August 2nd, 2017: Users of the popular live streaming app, MOMO, reported they were no longer able to broadcast live video streams while outside of China. Overseas-based live streamers were able initiate live stream sessions but all outgoing audio and video was blocked. However, somewhat ironically, when users used a VPN (virtual private network) app to tunnel internet connections into China, the live stream broadcast ability was restored, indicating an IP-level blockage of foreign-based streamers. Tunneling with a VPN app to a Hong Kong based server however was not able to unblock outgoing live streams.
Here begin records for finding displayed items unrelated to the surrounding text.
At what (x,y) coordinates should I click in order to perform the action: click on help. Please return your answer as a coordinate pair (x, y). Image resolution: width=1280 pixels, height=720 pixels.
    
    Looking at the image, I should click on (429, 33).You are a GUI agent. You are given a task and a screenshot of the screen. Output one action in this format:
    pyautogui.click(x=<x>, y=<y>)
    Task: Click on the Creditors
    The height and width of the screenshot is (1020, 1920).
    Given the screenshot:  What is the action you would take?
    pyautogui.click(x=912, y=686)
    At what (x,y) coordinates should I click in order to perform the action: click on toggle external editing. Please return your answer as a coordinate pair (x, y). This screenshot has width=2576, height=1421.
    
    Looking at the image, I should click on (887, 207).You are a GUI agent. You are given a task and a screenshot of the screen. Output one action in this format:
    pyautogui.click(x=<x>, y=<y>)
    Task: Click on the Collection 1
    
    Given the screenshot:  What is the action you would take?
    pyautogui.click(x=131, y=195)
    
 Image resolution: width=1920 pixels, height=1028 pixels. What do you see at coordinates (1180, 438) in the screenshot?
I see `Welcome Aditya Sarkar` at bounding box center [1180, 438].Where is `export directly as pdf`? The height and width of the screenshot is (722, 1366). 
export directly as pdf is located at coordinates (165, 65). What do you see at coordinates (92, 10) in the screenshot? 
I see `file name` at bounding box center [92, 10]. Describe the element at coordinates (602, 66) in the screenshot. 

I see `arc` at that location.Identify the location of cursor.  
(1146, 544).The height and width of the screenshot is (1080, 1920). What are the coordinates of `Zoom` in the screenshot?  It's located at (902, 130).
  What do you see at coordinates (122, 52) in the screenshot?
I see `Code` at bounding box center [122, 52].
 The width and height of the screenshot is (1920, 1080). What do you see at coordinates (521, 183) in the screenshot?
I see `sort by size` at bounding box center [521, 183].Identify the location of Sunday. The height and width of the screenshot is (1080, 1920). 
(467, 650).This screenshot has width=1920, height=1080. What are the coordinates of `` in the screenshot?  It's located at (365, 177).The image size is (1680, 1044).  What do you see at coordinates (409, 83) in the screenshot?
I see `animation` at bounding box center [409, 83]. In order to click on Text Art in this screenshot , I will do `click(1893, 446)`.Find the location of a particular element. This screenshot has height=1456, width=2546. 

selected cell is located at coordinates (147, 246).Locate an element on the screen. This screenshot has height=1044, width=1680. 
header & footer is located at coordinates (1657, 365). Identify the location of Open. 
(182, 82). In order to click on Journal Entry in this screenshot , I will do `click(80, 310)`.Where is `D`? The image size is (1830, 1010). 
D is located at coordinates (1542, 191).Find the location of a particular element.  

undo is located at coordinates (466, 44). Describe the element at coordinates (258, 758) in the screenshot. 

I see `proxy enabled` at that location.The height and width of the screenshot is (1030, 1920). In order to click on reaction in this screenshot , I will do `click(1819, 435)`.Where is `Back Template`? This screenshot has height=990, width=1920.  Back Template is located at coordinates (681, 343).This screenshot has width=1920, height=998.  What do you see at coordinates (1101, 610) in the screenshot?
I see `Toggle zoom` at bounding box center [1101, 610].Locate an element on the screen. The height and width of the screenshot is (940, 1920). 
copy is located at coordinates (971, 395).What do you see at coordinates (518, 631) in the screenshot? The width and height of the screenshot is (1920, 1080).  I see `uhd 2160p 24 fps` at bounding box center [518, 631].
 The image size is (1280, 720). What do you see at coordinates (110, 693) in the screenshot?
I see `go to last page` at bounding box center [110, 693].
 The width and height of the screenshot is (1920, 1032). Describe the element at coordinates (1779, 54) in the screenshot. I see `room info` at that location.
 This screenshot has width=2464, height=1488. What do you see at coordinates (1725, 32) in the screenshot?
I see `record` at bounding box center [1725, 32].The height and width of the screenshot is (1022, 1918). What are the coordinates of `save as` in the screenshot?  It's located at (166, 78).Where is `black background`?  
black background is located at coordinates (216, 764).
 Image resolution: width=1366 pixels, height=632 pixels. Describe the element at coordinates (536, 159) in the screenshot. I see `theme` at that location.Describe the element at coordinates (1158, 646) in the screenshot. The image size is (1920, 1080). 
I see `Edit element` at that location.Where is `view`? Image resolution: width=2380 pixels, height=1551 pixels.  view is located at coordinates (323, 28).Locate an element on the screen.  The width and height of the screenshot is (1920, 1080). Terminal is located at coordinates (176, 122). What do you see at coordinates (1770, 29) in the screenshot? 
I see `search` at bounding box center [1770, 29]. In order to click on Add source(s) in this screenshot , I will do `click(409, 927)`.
VPN apps are typically used by netizens in China to tunnel internet connections out of China to access censored websites and apps such as Facebook and Google.

The move to block live streamers comes at a time as China seeks to control the flow of information on the internet in accordance with new cyber security laws that went into effect on June 1st of this year. Live streaming audio and video was subsequently banned on three social media platforms: Weibo, ifeng, and ACFUN. Recently, Apple was made to comply with cyber security regulations by removing VPN apps from the Chinese App store. Live streaming is already highly regulated in China, as live streamers on MOMO are required to register with their national IDs. This new restriction on live streamers is expected to negatively affect overseas users that use the app to generate income through the app’s virtual gift giving business model.

MOMO is one of many popular live streaming apps in China. The company, which went public in 2014, posted $553.1 million in revenue in 2016, 80 percent of which was generated through its live streaming service.